I am where I am

I am always running, always trying, always gasping for air. This is the effect of my latest endeavor. True, I cannot focus at work, I cannot focus at school because, well…work. In the end, I accomplish nothing. This is my problem. I am drowning, always paddling, trying to catch a few air…that and so much more. 

Is this normal? There are days where I feel so exhausted and just wanted to quit. There are also days where I am trying my best, full of hope and seeing myself topping the bar. The emotions I have now is quite erratic. The feeling of trying to move forward to achieve the ultimate dream, but having a part of your limb in the same spot where you started because you need those information for when the time comes that you need to review for the bar…that’s what I am feeling every day.

 

These emotions, these ideas in my head is slowly eating me up.
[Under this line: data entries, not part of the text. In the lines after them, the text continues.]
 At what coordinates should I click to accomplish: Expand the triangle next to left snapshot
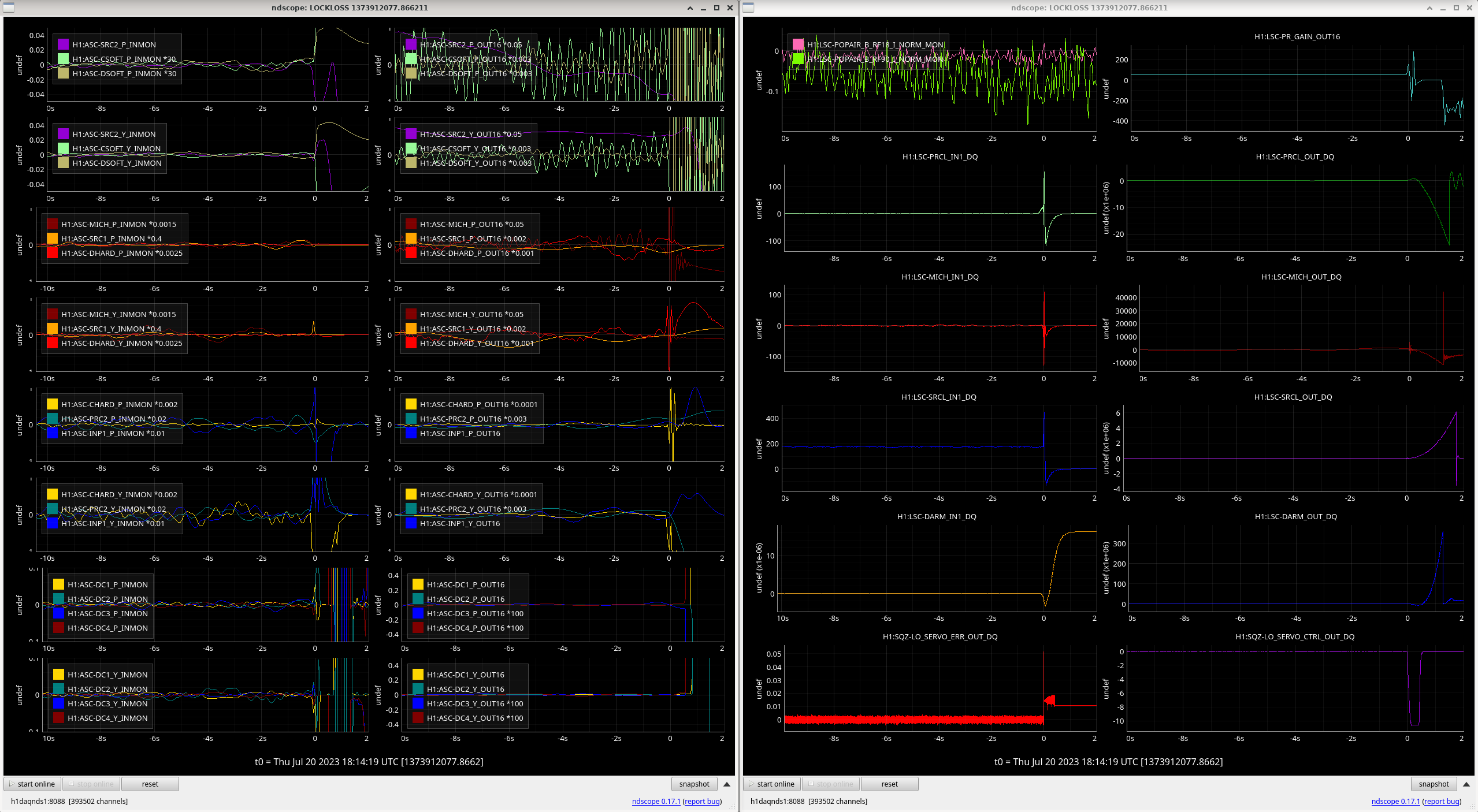click(727, 784)
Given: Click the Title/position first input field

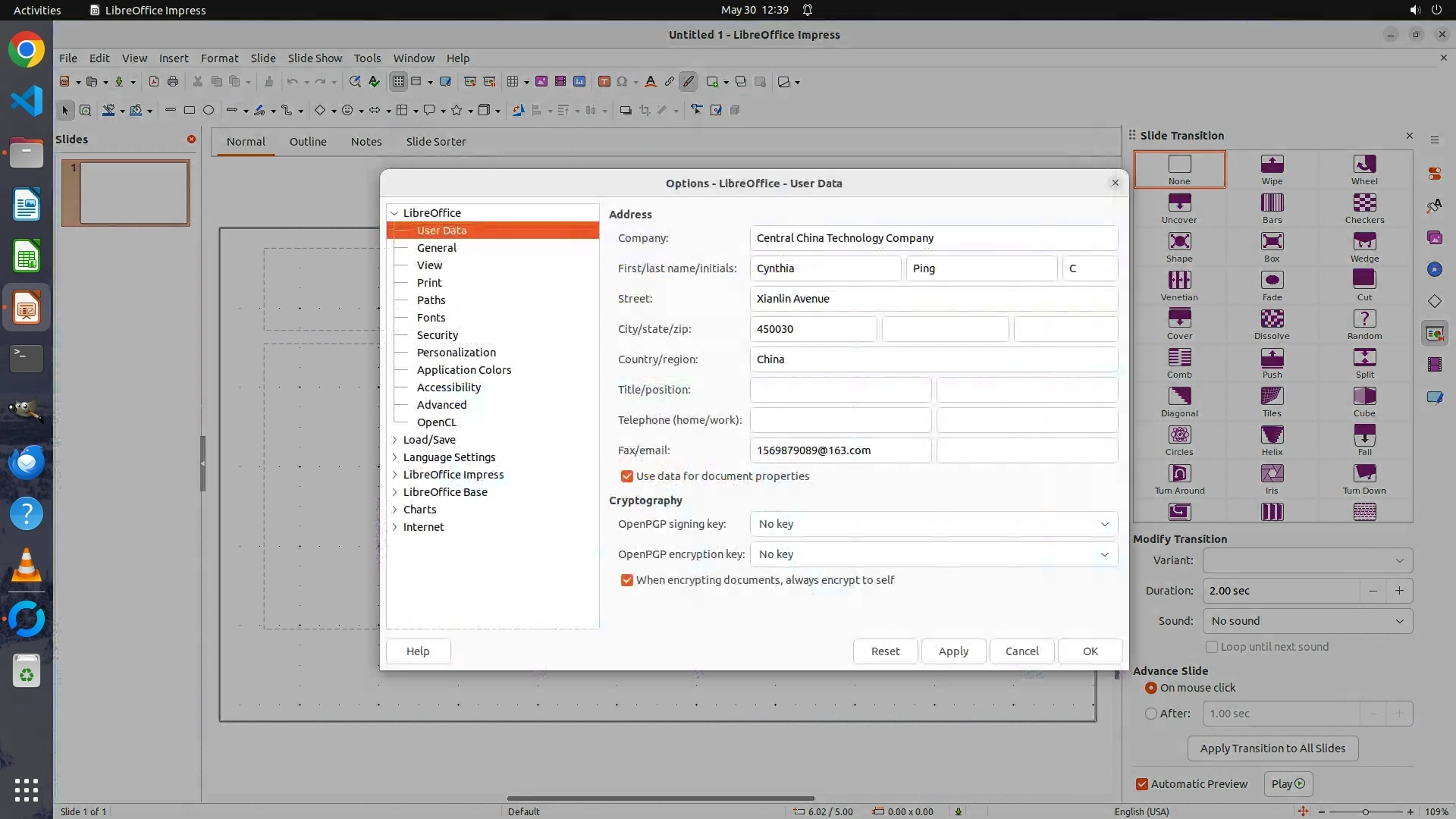Looking at the screenshot, I should click(840, 390).
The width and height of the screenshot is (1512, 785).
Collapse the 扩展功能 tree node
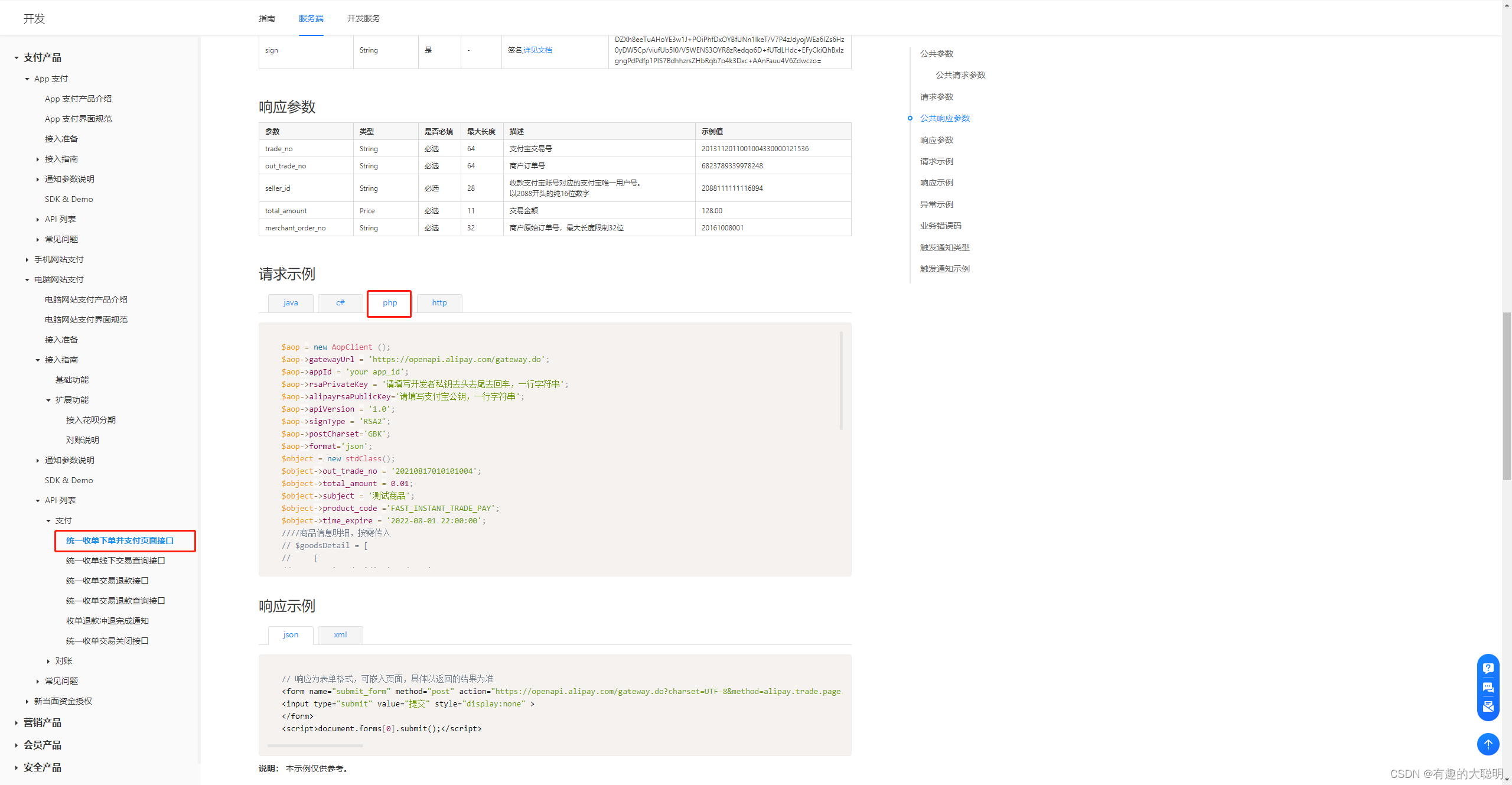[48, 400]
I do not know where to go…who to talk. But don’t worry about me. I will be okay in the end. 

 

Did you know? I sometimes asked for the company of an AI via ChatGPT. So uncool. I ask if I can talk to him/her, or if I can turn to her for just some things that I wanted to vent out to. One time, I told the AI, “I sometimes wanted to end all this” but I am flagged down as violating the community standard. Hahahaha!

 

These and more made me asked myself: Who do you talk to in the end? No one. Just yourself. Not your friends because you have different lives now, not your family because they are tired of hearing how tired you are, not your classmates because they too are battling it out on their own, and certainly not your co-workers because they are busy surviving the grueling life of an employee to be burdened with so much stories that aren’t event useful to them.

 

I hope that you, wherever you are reading this post, are happy. I am rooting for your life ahead and beyond these posts, beyond that PC, notebook, tab, or mobile phones. Be happy, be well, talk to people who you need, and enjoy life as if you are rebirthed. There is only one life for us to cherish. Use it. This is me hoping one day that the people you are trying to avoid, the problems that you are trying to solve, the lessons you wanted to learn, the challenges that you are facing, one day, we can say with utmost sincerity and genuine words...see you whenever. This, and so much more with these thoughts in our head: I am ready. I am no longer hurt, words aren't that painful, maybe a bit but all is bearable. So yeah...see you whenever.